# Soleil AKC CD today



## Samba (Apr 23, 2001)

Wow, the Kentuckiana Cluster is huge! We had obedience in the middle of grooming amd breed rings as far as the eye could see! Little country gal never saw anything like it before. There were 19 in our class and only 7 left standing. 

It was not our finest performance but I am very glad for the green! Title in three shows.

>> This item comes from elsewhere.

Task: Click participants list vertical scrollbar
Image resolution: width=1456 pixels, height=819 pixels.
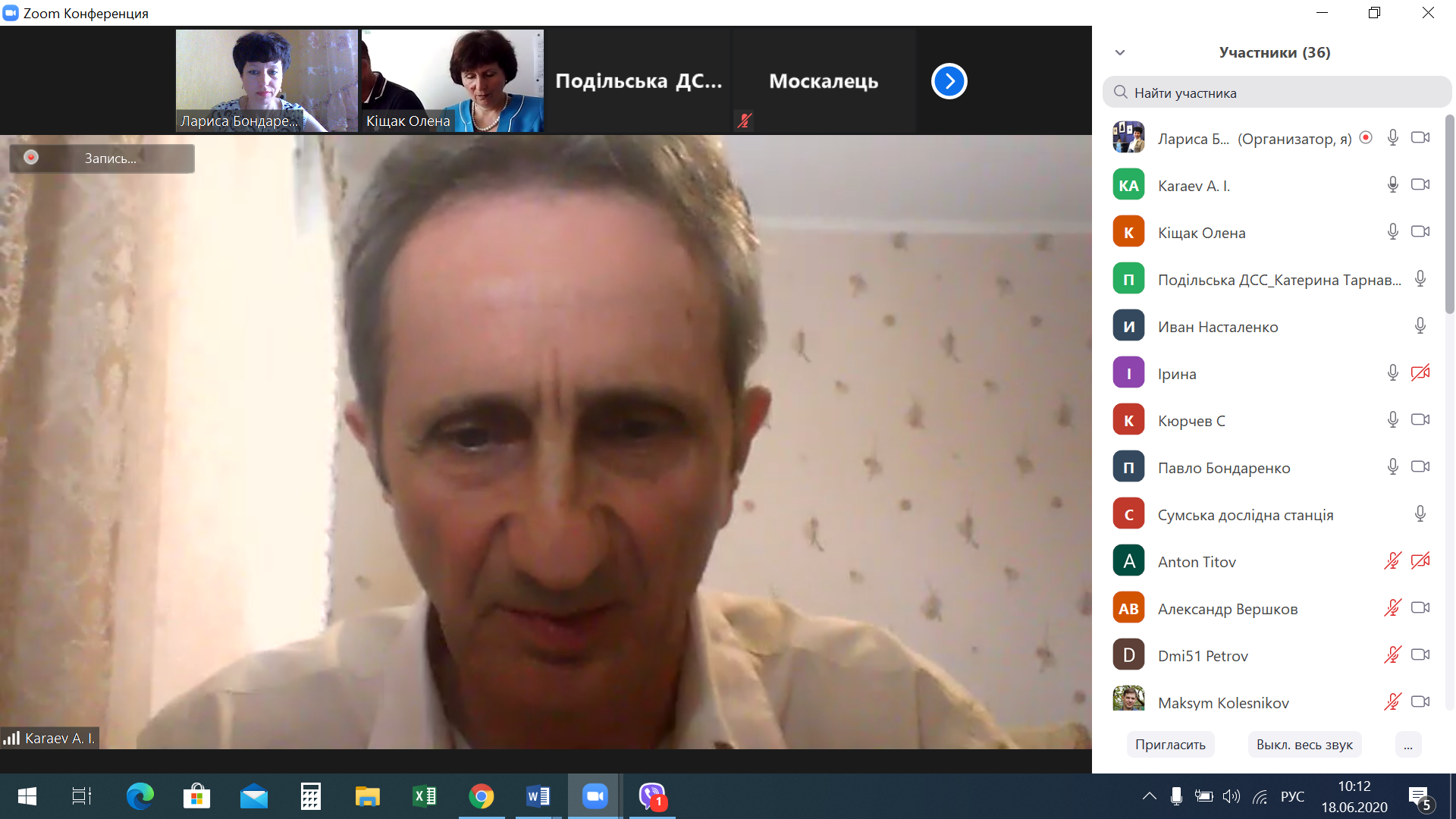Action: 1449,214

U-CD Merry Meet Walkin' On Sunshine CD says it is a long way from a rural Missouri dog pound to the Kentuckiana Cluster. Exhausted but having fun!


----------



## lanaw13 (Jan 8, 2011)

Congrats!!!!


----------



## Jason L (Mar 20, 2009)

Go Samba!!!!


----------



## Andaka (Jun 29, 2003)

Congratulations Carla and Soliel!!!


----------



## JakodaCD OA (May 14, 2000)

congrats to you both!! I hope you bought yourself and Soliel something really great at the show


----------



## Guardyan (Aug 29, 2005)

That's wonderful! Congratulations! :happyboogie:


----------



## Castlemaid (Jun 29, 2006)

What a great Brag!! Congratulations guys!


----------



## selzer (May 7, 2005)

That's great! Congratulations.


----------



## MaggieRoseLee (Aug 17, 2001)

Great news! Congrats!


----------



## Samba (Apr 23, 2001)




----------



## elisabeth_00117 (May 17, 2009)

Congrats to both of you!!!

Woohoo! Not sure how I missed this, sorry for the late congrats!!!

Gorgeous photo's!


----------



## Achielles UD (May 26, 2001)

Congrats!! On to Open and the "fun" stuff!!!


----------



## Lexi (May 12, 2010)

Great job you two! Wonderful photos as well.


----------